- Extrait du document
============

Le cinéma est en ébullition : Weinstein, Polanski, Woody Allen etc. y seraient en perdition ; ça tangue à l’Opéra qui balance P. Domingo ; avis de tempête sur le monde littéraire avec G. Matzneff qui coule. Mais le milieu de l’AC croise en eaux tranquilles. Christian Boltanski est en pleine popote et le dit lui-même (1). Pour son exposition à Beaubourg, il accommode les restes de ses expos précédentes : « ici, je fais revenir pour obtenir un nouveau plat… », le tout s’appelle « Faire son temps ». A l’heure des règlements de comptes et des cadavres dans les placards, l’AC n’a toujours rien à se reprocher et pourtant, on va le voir ci-dessous, des liens commencent à être mis à jour.
Qui se souvient de « Présumés innocents », la fameuse exposition du CAPC de Bordeaux consacrée à « l’Art contemporain et l’enfance » en 2000, célèbre pour son contenu « pédopornographique » et un épisode judiciaire à rallonge ? A l’aune des actuelles révélations de sportifs et sportives, sexuellement abusés dans leur enfance, certaines belles consciences, abuseurs patentés de « la liberté d’expression », ont-elles fait leur mea culpa ? Silence assourdissant.
Rappelons que cette jouissive expo comportait nombre de chef d’œuvres, telle la vidéo d’Elke Krystufek avec son utilisation du concombre plus proche du vibromasseur que de la cuisine (la suite mérite un carré blanc). Mais c’est la visite obligée des scolaires qui posa problème : si l’exposition « avait été réservée aux adultes on n’aurait pas porté plainte » précisa l’avocate de La Mouette, l’organisation de protection de l’enfance qui prévint la justice. En 2006, les commissaires de « Présumés innocents », l’ancien directeur des musées de Bordeaux (alors directeur de l’Ecole des beaux-arts de Paris), étaient mis en examen pour « diffusion de message violent, pornographique ou contraire à la dignité, accessible à un mineur ». Mais la cour d’appel en 2010 décida d’un non-lieu. Haro sur La Mouette : l’avocat d’un des accusés salua « une défaite salutaire des ligues de vertu (…) et de ceux qui ont tenté d’imposer leur vision névrotique de la sexualité »sic (2). Une sexualité sans encombre ni concombre était donc alors pathologique !

============

- Données fournies
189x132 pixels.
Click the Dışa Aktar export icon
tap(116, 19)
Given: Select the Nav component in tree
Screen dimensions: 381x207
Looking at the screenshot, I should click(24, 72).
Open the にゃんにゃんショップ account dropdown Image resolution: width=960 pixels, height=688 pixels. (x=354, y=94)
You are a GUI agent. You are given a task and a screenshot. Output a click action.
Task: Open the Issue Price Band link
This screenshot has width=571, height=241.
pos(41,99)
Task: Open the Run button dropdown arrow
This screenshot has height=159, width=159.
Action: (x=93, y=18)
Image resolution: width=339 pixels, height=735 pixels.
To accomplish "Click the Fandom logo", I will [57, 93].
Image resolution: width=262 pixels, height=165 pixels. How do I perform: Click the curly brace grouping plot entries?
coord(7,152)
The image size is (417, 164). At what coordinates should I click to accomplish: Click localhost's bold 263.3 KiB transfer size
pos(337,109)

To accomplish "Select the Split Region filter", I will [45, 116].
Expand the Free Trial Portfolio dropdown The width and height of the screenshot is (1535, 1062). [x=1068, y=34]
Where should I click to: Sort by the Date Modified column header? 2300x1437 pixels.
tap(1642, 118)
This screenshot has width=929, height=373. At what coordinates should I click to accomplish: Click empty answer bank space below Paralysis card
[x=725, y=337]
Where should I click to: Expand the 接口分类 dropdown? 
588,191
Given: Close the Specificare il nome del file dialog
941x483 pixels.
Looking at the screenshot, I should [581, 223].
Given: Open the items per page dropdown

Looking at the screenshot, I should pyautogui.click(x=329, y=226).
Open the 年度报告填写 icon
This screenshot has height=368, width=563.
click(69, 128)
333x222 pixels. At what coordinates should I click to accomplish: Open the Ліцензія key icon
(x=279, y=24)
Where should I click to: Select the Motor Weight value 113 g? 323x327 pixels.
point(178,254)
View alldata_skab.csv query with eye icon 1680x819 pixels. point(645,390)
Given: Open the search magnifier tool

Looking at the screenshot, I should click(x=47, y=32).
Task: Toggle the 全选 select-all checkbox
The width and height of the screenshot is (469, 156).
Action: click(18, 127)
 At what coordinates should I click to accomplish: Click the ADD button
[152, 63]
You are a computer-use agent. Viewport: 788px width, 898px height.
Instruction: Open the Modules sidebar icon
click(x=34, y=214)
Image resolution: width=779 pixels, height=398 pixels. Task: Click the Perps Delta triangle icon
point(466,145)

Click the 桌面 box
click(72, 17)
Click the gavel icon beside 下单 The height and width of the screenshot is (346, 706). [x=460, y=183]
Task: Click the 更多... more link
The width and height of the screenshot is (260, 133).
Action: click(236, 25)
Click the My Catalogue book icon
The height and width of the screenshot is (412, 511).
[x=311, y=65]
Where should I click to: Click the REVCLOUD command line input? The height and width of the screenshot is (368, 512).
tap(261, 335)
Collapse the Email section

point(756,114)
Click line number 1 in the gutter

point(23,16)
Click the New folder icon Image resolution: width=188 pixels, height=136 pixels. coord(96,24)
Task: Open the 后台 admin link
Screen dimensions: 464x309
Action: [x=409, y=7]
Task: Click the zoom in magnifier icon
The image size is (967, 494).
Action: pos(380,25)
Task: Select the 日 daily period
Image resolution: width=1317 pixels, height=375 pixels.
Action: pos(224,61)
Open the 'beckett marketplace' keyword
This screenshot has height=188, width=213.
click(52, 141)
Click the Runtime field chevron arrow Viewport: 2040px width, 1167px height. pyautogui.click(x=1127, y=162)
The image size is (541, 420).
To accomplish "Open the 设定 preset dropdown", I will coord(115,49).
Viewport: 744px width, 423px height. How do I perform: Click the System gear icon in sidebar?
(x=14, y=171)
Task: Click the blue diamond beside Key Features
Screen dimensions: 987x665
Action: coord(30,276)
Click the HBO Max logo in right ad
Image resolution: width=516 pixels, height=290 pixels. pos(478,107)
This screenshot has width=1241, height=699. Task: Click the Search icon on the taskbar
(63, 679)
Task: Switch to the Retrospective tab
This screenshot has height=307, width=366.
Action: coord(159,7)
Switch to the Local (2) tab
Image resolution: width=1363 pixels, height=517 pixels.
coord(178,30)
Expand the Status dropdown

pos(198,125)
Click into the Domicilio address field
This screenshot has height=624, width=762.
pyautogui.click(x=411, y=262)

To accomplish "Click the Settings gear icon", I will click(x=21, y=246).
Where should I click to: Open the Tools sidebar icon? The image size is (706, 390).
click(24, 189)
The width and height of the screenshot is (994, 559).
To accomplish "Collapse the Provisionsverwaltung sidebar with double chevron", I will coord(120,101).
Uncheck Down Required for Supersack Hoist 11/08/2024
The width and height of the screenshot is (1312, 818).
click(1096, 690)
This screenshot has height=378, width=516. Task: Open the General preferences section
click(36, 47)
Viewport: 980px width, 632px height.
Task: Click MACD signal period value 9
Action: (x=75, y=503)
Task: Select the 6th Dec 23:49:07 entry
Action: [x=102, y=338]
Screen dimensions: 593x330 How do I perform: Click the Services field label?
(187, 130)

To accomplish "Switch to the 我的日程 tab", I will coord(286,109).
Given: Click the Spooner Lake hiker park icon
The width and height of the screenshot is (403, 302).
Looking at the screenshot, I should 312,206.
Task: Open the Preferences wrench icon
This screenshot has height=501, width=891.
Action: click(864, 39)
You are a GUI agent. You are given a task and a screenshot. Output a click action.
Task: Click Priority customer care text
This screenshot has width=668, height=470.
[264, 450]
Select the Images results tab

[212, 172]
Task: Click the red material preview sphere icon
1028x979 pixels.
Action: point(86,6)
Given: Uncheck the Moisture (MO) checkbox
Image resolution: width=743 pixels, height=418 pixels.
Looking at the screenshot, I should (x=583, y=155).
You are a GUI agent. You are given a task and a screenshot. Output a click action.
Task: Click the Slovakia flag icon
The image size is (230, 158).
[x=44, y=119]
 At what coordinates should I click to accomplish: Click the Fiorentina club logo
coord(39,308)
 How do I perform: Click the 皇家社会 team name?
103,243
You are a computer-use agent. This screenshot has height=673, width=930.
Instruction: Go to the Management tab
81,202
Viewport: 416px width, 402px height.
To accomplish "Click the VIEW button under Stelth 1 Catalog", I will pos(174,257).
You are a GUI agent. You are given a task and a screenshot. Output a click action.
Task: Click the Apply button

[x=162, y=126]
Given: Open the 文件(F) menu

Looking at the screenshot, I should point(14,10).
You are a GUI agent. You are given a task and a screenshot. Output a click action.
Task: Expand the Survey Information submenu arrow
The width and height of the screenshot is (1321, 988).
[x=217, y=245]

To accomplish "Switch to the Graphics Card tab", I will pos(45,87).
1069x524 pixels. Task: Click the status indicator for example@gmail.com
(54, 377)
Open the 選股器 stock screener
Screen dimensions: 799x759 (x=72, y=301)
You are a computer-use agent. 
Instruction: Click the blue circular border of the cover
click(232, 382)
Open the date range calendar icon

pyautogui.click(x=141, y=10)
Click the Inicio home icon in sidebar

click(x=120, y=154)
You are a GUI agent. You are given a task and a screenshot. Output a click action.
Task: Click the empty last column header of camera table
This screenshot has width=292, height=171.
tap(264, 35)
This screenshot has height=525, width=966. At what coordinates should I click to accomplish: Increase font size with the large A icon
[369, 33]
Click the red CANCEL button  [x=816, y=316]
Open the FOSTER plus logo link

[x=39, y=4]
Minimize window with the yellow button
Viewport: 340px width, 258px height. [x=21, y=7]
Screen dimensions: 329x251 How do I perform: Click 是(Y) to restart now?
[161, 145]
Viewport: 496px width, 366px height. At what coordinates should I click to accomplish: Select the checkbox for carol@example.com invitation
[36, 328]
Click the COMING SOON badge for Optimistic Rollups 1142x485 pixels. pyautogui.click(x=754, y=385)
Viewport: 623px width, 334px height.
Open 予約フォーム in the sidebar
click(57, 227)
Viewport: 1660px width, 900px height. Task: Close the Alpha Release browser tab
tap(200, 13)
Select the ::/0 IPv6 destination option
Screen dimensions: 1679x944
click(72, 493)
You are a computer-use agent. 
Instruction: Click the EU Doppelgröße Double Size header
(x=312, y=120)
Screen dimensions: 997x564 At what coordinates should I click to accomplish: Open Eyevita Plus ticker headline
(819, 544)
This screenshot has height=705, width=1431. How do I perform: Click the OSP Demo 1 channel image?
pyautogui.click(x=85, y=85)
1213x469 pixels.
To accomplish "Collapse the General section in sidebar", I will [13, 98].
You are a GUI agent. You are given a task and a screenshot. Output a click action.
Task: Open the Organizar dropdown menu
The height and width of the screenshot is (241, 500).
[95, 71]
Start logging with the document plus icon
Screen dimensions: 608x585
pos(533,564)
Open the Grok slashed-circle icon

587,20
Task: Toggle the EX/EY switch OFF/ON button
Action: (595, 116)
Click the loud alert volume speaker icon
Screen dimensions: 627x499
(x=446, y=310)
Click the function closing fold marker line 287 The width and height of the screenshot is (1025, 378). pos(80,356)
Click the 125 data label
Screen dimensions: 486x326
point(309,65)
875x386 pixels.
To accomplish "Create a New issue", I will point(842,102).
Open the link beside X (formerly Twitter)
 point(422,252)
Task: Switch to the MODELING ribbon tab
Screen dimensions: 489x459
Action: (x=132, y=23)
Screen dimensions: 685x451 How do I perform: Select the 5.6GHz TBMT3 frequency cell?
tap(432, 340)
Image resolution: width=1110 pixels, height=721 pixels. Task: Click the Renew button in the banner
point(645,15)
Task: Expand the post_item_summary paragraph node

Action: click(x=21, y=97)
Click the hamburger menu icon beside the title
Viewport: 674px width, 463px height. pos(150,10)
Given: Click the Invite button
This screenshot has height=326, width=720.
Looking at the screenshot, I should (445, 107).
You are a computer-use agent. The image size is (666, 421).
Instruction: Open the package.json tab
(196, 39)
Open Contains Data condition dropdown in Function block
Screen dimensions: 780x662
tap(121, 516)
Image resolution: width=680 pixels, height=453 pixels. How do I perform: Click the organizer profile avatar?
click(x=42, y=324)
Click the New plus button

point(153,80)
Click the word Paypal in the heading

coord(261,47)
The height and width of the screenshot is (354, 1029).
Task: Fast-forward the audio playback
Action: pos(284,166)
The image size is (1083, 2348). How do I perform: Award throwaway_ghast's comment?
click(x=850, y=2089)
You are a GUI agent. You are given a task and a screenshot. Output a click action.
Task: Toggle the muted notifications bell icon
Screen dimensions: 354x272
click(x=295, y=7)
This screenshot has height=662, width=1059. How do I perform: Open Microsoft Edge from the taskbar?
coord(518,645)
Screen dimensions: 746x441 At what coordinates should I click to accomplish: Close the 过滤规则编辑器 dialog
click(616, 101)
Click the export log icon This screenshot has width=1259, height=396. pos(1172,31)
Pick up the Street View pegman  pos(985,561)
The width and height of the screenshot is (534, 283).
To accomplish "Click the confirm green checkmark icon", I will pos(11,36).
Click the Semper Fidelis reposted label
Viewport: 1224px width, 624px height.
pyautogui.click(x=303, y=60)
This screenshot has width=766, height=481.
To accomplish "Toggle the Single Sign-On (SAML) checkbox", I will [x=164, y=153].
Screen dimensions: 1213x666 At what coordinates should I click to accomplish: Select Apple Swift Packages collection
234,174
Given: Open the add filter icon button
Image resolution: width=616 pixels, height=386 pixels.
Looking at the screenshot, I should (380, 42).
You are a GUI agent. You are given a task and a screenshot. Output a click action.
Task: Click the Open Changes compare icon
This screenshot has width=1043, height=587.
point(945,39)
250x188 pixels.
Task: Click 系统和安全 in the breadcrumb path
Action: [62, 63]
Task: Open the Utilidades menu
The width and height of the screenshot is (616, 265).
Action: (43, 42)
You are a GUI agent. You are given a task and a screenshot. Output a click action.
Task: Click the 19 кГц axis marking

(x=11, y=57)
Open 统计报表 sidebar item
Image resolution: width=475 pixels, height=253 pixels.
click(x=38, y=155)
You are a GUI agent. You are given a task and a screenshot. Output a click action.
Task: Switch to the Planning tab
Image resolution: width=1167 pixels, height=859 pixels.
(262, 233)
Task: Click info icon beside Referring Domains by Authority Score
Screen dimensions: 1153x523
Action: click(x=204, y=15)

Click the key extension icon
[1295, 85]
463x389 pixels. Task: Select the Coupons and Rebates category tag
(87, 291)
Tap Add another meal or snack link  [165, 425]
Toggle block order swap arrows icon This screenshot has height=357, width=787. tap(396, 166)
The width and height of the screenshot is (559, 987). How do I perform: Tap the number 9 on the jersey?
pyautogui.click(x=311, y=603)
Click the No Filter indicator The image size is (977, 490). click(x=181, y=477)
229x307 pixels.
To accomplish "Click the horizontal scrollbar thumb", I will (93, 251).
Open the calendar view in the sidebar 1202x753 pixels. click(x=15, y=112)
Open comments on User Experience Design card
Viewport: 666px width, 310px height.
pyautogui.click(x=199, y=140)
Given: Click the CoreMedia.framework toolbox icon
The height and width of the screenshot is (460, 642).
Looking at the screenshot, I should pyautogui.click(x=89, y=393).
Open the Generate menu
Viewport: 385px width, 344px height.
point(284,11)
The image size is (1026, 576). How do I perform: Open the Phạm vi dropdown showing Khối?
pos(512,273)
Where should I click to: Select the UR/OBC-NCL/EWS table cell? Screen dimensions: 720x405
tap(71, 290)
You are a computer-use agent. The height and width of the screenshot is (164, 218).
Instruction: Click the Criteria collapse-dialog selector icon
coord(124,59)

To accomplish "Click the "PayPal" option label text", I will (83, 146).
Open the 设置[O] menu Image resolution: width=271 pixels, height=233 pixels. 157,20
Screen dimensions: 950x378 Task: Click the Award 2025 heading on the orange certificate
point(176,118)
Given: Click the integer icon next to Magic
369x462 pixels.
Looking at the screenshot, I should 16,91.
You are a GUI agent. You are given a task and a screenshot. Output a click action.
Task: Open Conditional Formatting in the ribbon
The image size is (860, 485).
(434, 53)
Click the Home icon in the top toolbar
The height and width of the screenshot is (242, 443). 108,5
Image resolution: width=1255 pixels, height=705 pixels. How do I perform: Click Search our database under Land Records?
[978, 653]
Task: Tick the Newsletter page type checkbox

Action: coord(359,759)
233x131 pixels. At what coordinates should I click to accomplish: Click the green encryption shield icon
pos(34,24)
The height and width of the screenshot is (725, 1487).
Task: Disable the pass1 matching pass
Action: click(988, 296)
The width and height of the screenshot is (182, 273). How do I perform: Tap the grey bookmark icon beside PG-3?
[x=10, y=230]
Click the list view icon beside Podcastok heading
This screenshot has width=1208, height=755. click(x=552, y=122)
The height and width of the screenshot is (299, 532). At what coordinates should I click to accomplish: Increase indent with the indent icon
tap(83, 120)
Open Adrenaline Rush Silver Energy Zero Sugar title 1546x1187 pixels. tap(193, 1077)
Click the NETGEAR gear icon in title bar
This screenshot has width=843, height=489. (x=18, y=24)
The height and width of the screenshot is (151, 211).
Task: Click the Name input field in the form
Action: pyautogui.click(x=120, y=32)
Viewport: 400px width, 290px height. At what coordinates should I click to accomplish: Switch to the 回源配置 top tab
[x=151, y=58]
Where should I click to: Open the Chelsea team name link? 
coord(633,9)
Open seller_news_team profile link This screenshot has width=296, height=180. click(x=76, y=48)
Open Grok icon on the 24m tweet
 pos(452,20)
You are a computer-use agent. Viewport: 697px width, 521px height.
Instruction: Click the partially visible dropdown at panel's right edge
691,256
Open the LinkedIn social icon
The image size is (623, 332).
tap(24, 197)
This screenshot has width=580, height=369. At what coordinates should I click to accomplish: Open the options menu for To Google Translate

============

- Exercice à traiter
Reproduisez mot pour mot le passage de l'article sur l'art contemporain qui va de « Le cinéma est » à « mis à jour. ».

- Corrigé de l'exercice
Le cinéma est en ébullition : Weinstein, Polanski, Woody Allen etc. y seraient en perdition ; ça tangue à l’Opéra qui balance P. Domingo ; avis de tempête sur le monde littéraire avec G. Matzneff qui coule. Mais le milieu de l’AC croise en eaux tranquilles. Christian Boltanski est en pleine popote et le dit lui-même (1). Pour son exposition à Beaubourg, il accommode les restes de ses expos précédentes : « ici, je fais revenir pour obtenir un nouveau plat… », le tout s’appelle « Faire son temps ». A l’heure des règlements de comptes et des cadavres dans les placards, l’AC n’a toujours rien à se reprocher et pourtant, on va le voir ci-dessous, des liens commencent à être mis à jour.